Не так уж и плохо, думал он, мчаться сквозь ночь в другую
страну, в иной город с новой девушкой — пусть страна эта будет
Мексика, город Тиахуаной, а девушка — существом более, чем
заурядным. Красивая, полнеющая, чуть грубоватая — одним словом,
совсем не та, которую ты избрал бы в спутницы для визита к
профессору этики в Амерсте. В любом случае, это гораздо лучше, чем
сидеть в одиночестве за стойкой бара. Потерплю ещё десять минут,
думал он, затем попрошу остановить машину и выйду, чтобы купить
свежую газету. Посмотрим, что они на это скажут.
Он чуть повернул голову и зарылся лицом в рыжий мех. Мех
источал густой аромат духов, что было гораздо приятнее, чем запах
кожи и бензина, господствующий в хвосте машины.

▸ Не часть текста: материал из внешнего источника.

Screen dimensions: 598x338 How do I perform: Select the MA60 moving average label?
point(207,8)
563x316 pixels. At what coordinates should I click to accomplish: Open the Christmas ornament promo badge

— «Князь Матчабелли»… — сказал Датчер. — Эта лиса свалилась в
колодец, наполненный до краев «Князем Матчабелли» и там утонула.
Прекрасная смерть. Макамер, я рассказывал тебе когда-нибудь о
Синтии Мессмор, с которой я учился в классе выпуска 99 года
прошлого века и её отношениях с мисс Финч? Она потом вышла замуж
за Шамуса Гунана, Члена Окружной Ассамблеи…
— Вы что, издеваетесь надо мной? — спросила довольно грубо
Максина.
Датчер понимал, что надо остановится, но ничего не мог с
собой поделать.
Он принял сидячее положение и продолжил печально:
— Мне не следовало покидать школу в 1899 году, а секс есть не
что иное, как опиум для народа. Включи-ка радио, Макамер.
Долли укоризненно покачала головой, а Датчер сделал вид, что
qlnrphr в окно. Какая низость, подумал он. Я веду себя низко, и
мне это нравится. Этой ночью я желаю быть всем… низким, злобным,
изящным, величественным, покорным: одним словом — всяким. Я хочу,
чтобы жили все мои эмоции. А её я не люблю, и ничего у меня с ней
не получится. Но если я смогу сделать так, чтобы она на меня
разозлилась, то…
— Говорит Париж, — произнес диктор. — Все огни в городе
потушены. Кабинет министров заседает непрерывно с шести вечера.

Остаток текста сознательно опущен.